DOCUMENT SECTION ::
Now, forty years is also, to speak of economic decadence, the lifetime of investment in basic economic infrastructure, such as a power station, a power system, a river system, a water management system, a system of locks and dams, highway systems, mass transportation systems, and so forth. For forty years, we've moved into a net shrinking of investment, wasting our investment of forty years ago in basic economic infrastructure. Our railroads are gone, our farms are largely gone, our river management systems are gone, our power systems are going, our cities are rotting, and the housing crisis is about to collapse. Also, a similar situation exists in Europe.

We also have a second class of issues; we have certain immediate issues, apart from the crisis itself. We have Bush's intent to rape Social Security. Now, the Bush people—I'm not going to accuse Bush of understanding anything. I wouldn't stretch people's imaginations that much. I mean, the man is sitting down at his ranch there, and the greatest natural crisis in his lifetime has blown out, affecting the world as a whole, and he's sitting around bicycling around the shrubs of his little patch down there, and saying that it has nothing to do with me. It's an act of God. Go blame God.

But this guy is nonetheless intent on bringing the Nazi program of Augusto Pinochet from Chile into the United States.

Now, Pinochet is a Nazi. At the end of the war, some people like the friends of George Shultz, before George Shultz was fully grown then, but the friends of George Shultz, like Allen Dulles, protected the Nazis. They took a whole chunk of the Nazis, including the cartels, which are the real financial part of the Nazi system, and they saved them, and they brought them into leading institutions in the United States and into Europe. They moved some of them down, by the "rat-line," into South America. And they nested down there, in places like Bolivia and Chile and Argentina and so forth, and other parts there.

So these fellows were used by people like Shultz and the people behind them, in the beginning of the 1970s, to start to bring Nazi forms of operations into South America, using live Nazi veterans of the type that had been saved by Allen Dulles and company, and using them to overthrow governments and to commit mass murder, like Operation Condor, which was done under the supervision, from the United States, of George Shultz, Henry Kissinger, and others. They did it.

DATA PROVIDED ::
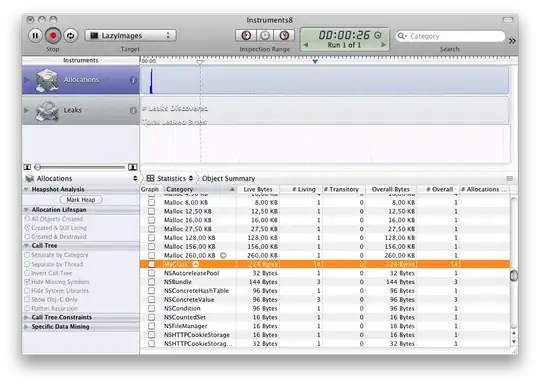Viewport: 540px width, 385px height.
Task: Set inspection range end icon
Action: (284, 35)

TASK INSTRUCTIONS ::
a - Translate this sentence from the passage on economic decline into Spanish: "Our railroads are gone, our farms are largely gone, our river management systems are gone, our power systems are going, our cities are rotting, and the housing crisis is about to collapse."
b - Copy word for word the part of the passage on economic decline that opens with the words containing "Now, Pinochet is" and closes with "other parts there.".
The lines after the passage on economic decline are not needed here.

FULL ANSWERS ::
a - Nuestros ferrocarriles han desaparecido, nuestras granjas han desaparecido en gran parte, nuestros sistemas de gestión fluvial han desaparecido, nuestros sistemas eléctricos están desapareciendo, nuestras ciudades se están pudriendo y la crisis de la vivienda está a punto de colapsar.

b -
Now, Pinochet is a Nazi. At the end of the war, some people like the friends of George Shultz, before George Shultz was fully grown then, but the friends of George Shultz, like Allen Dulles, protected the Nazis. They took a whole chunk of the Nazis, including the cartels, which are the real financial part of the Nazi system, and they saved them, and they brought them into leading institutions in the United States and into Europe. They moved some of them down, by the "rat-line," into South America. And they nested down there, in places like Bolivia and Chile and Argentina and so forth, and other parts there.